In short, Melchizedek’s thanks giving offering of the non bloody sacrifice of Bread and Wine, is woven into the story of Jesus and his Eucharistic sacrifice of his body and blood. The CCC (1544) says, “The Christian tradition considers Melchizedek, “priest of God Most High,” as a prefiguration of the priesthood of Christ, the unique “high priest after the order of Melchizedek”;16 “holy, blameless, unstained.” There is also a prayer referencing Melchizedek during the ordination of a Catholic Priest.

As Catholics we may be more familiar with the other place where Melchizedek is mentioned in the tradition. Namely, during the First Eucharistic Prayer. “Be pleased to look upon these offerings
 with a serene and kindly countenance,
and to accept them,
as once you were pleased to accept 
the gifts of your servant Abel the just,
the sacrifice of Abraham, our father in faith,
and the offering of your high priest Melchizedek,
a holy sacrifice, a spotless victim.”

Again, notice the connection between ‘the offering of your high priest Melchizedek’, and the Eucharistic sacrifice of Christ. It’s a way of saying that Jesus is the universal priest, the priest of all creation.

Now for the other slice of bread in our sandwich feast today. The story of the multiplication of the loaves and fishes is the only miracle that shows up in all four gospels. This tells us that it was considered a very important story in the Early Church. First of all it is a story with echos of central narratives from the Old Testament. Moses and the Manna in the Desert, and the prophet  Elisha’s feeding of the hundred in the wilderness. Jesus fulfills both the Law and the Prophets, and he does so by feeding us with the Bread of his Body, which in the Early Church was also represented as a fish. So when the Early Christian heard the words, “And taking the five loaves and the two fish, he looked up to heaven, and blessed and broke them, and gave them to the disciples to set before the crowd”; they would have heard not only the story of the Exodus and the manna, not only the story of Elisha feeding the hundred. But also an echo of the Eucharistic words they heard whenever they gathered together to ‘do this in remembrance of me’. Bread in the wilderness, to sustain them and us on our desert journey. A Feast with lots left over, a surplus, in excess, pressed down, shaken together, running over.

And so we come briefly to our final text.
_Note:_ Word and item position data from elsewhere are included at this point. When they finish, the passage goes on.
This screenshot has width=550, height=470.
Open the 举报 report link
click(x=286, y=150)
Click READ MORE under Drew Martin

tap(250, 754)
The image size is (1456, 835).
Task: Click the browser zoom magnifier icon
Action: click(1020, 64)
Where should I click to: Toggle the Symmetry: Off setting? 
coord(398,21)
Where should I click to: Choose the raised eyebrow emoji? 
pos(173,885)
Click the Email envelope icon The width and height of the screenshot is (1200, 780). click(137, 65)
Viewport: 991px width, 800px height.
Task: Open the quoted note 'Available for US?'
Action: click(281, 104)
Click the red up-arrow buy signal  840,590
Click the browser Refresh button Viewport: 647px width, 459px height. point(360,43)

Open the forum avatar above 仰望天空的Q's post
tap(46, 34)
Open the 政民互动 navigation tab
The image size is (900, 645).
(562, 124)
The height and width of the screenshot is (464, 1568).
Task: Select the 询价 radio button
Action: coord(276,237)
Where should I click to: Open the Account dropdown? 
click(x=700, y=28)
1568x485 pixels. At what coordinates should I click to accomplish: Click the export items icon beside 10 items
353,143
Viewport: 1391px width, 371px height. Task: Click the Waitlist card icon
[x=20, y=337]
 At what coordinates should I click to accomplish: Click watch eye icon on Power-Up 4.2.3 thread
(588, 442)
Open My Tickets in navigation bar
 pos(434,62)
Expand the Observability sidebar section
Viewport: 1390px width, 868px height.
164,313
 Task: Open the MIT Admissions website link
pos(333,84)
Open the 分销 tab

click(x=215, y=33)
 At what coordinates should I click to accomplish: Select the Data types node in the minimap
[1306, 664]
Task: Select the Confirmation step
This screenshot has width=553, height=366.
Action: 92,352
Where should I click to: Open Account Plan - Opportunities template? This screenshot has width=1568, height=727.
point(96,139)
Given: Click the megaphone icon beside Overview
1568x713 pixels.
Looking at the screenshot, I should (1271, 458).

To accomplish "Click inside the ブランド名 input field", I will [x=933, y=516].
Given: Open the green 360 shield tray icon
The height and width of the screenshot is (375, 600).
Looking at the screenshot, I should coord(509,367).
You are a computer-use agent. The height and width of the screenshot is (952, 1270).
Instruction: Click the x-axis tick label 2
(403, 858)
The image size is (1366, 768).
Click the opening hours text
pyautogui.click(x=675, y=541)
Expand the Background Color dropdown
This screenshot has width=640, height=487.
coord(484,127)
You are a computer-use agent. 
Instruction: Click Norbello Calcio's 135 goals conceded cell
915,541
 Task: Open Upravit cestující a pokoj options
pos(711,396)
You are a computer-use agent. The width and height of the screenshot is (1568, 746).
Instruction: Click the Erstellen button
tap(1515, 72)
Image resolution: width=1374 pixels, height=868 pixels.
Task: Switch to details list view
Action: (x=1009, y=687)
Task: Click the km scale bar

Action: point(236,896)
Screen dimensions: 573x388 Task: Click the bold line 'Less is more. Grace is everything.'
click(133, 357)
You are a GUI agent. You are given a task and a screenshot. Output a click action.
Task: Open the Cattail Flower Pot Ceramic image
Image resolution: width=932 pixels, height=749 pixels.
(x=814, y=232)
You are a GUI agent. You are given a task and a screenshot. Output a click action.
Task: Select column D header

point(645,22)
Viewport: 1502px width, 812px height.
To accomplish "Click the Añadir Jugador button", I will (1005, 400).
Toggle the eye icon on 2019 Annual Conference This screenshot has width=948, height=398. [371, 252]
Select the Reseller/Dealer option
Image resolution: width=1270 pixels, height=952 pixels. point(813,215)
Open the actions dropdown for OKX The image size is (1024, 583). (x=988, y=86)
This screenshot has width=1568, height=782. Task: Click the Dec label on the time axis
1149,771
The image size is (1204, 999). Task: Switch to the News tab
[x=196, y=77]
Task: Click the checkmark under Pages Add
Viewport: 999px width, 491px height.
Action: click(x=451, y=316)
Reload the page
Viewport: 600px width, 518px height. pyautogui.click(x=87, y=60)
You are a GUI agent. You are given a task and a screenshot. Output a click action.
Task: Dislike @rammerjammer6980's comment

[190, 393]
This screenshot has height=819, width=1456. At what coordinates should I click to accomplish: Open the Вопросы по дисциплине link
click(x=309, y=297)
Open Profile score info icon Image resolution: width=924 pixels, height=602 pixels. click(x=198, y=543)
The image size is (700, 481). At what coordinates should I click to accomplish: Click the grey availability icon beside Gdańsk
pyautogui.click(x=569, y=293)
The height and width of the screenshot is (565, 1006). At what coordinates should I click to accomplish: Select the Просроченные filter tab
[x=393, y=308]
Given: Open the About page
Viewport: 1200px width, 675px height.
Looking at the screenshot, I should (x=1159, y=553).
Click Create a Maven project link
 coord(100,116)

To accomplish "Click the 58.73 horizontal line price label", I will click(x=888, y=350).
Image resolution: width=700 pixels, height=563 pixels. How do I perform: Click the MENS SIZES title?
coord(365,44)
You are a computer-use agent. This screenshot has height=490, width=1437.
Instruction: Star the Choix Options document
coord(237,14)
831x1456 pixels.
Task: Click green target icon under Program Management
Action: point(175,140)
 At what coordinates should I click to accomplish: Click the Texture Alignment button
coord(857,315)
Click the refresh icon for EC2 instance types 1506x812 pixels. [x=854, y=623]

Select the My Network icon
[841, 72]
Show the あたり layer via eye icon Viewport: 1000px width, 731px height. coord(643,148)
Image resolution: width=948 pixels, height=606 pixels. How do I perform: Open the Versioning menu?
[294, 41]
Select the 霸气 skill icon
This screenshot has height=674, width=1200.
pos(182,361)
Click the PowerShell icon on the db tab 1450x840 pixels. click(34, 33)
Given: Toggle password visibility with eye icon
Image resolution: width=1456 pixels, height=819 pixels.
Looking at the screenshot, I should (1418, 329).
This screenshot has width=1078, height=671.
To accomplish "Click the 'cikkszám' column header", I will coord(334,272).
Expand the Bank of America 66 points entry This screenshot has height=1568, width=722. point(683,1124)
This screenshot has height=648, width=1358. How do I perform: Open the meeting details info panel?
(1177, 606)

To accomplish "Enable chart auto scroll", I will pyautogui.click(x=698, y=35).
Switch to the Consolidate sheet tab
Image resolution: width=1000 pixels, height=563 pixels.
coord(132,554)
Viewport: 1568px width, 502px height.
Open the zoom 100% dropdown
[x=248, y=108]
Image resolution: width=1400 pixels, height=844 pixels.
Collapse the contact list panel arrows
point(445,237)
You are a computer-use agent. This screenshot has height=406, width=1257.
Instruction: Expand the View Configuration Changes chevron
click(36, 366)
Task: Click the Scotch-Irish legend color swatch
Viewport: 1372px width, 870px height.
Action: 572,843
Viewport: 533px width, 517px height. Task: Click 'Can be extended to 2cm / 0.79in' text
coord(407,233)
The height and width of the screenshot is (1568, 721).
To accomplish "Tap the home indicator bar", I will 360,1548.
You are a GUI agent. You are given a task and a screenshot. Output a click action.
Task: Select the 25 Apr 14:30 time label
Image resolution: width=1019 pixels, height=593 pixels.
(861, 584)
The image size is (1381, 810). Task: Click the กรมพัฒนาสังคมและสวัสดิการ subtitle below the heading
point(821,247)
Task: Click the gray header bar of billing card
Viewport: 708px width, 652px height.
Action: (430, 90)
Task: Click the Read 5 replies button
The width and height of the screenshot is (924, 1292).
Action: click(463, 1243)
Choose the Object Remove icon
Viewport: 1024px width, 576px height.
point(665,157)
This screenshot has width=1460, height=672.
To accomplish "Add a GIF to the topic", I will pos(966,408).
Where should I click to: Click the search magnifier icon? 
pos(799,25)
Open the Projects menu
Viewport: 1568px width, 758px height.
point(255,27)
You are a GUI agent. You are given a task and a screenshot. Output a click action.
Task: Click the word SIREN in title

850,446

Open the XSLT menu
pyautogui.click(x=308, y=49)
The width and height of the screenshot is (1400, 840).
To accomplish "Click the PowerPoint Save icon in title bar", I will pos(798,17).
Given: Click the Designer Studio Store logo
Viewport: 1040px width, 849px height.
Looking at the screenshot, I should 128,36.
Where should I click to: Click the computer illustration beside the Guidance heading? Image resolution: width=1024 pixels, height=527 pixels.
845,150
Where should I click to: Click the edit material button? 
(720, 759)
The meat in our sandwich. From St. first Corinthians. Paul begins with the words. “For I received from the Lord what I also handed on to you”. Paul is faithfully handing on (tradere) a well established core tradition that he has received  from others. Then follows what we have come to know as the ‘institution narrative’, the very words Jesus used when he gave us the Eucharist on ‘the night he was betrayed’, that first Holy Thursday. There are actually four virtually identical versions of this same ‘institution narrative’ found in the New Testament, Matthew, Mark, Luke, this one Paul passes on the the Early Christian community in Corinth.

What was happening in Corinth was that the core meaning of the Eucharist was being obscured and swallowed up by its being a part of a larger Agape fellowship meal. This larger festive context was causing people to miss the meaning of ‘take eat, this is my body, do this in memory of me’. Of course, the Agape meal, eating together with our fellow Christians, and the moral task of feeding the hungry, remain part of the meaning of the Eucharist, but Paul calls us back to the core proclamation, it’s core meaning. Jesus feeding and sustaining us with the Bread of his Body, broken for us, and the Cup of his Blood, poured out for us. Asking us, sending us, to do this in memory of him. Not just some vague memory, a simple calling to mind of something from the past, but Anamnesis, making this same saving event present in the here and now, whenever we go to mass.  Being sent, filling it up with our own brokenness, poured out for the other.